The Secretary-General called the newly accredited Ambassador’s attention to the effects of the global financial and economic crisis, which he said Spain was “all too familiar”; and to its impact on the small, open, highly-indebted and vulnerable countries of the Caribbean. This impact, he noted, has been far more severe and is compounded by other actions which have their geneses outside our borders. He cited climate change and the practice of many international development partners of ‘graduating’ or `differentiating’ countries that are categorised as Middle Income, which prevents them from accessing concessionary financing, as two examples.

Continuing, Ambassador La Rocque sought Spain’s advocacy on behalf of CARICOM, stating: “We therefore look forward to Spain’s continued understanding and support in the corridors of the international community as we negotiate the Post-2015 Development Agenda, with full recognition of the uniqueness and vulnerabilities which characterise small states such as those in CARICOM.”

The Secretary-General said CARICOM was looking forward to continued engagement with Spain in the Third Meeting of the CARICOM-Spain Joint Commission scheduled for 19 May 2014, in Georgetown, Guyana and at the Seventeenth Meeting of the Council for Foreign and Community Relations (COFCOR), the following day.

In his response, Ambassador Fernández López de Turiso noted that the signing of the CARICOM - Spain Joint Commission, expected to take place in Guyana in May 19, would signify the provision of additional funding by Spain for cooperation programmes.

“The Caribbean region holds a special place in the affections of my country,” he said, adding “over the past 15 years Spain has adopted a Caribbean policy, driven by economic and political interests, and directed not only at the Spanish-speaking countries but to all the nations of the region”. CARICOM-Spain cooperation, he continued, has been premised on political and financial instruments such as the Spain-CARICOM Summits and the Spain-CARICOM Joint Fund which has mobilized US $20.5 million for regional projects, as well as mechanisms for political dialogue in the European Union and the United Nations.

“Over these past 15 years, Spain has been among the top 10 donors to CARICOM. If we also consider bilateral contributions to member countries, it would show that Spain is one of the main development partners in the region,” Ambassador Fernández López de Turiso said.

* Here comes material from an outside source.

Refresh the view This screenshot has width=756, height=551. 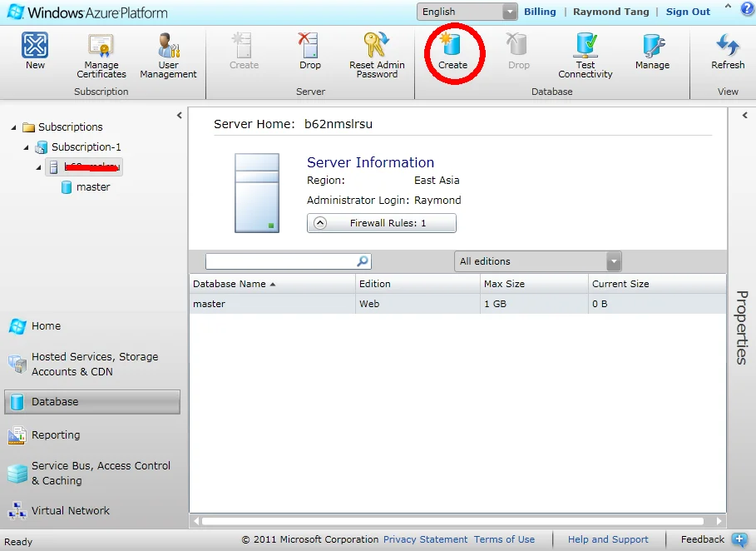pyautogui.click(x=728, y=50)
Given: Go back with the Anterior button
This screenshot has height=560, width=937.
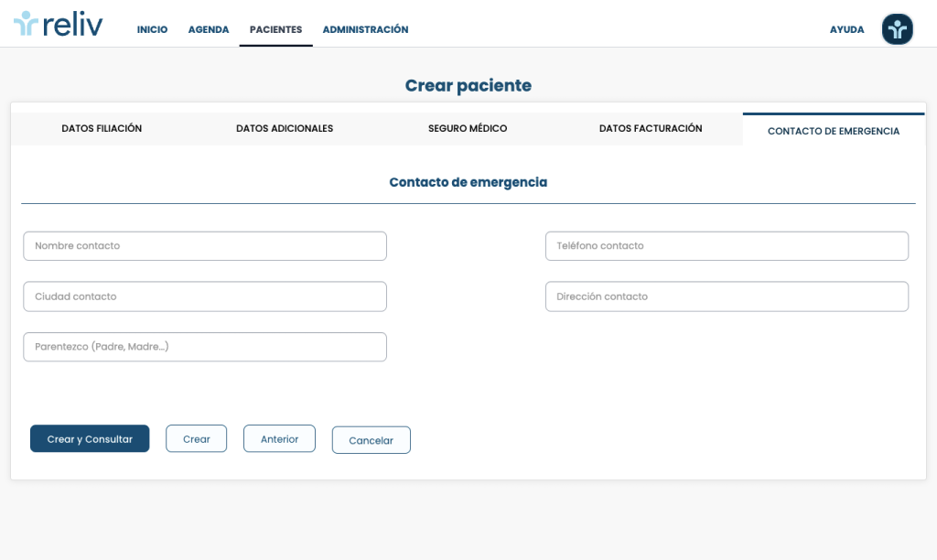Looking at the screenshot, I should click(x=279, y=439).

As he called on the Community’s support of Spain’s candidacy for a non-permanent seat on the UN Security Council for the period 2015-2016, he said: “Spain remains staunchly committed to the Millennium Development Goals, to peace and to international security.  Spanish candidacy has added value for the Caribbean, given that we are a partner with a presence in the region, a partner who is reliable, willing to assist, and who is also aware of the concerns and interests of its Caribbean friends. Should our candidacy be successful, Spain would be a loyal advocate for the Caribbean and, within the UN forum, would serve as a voice capable of transmitting the region’s messages and expectations.”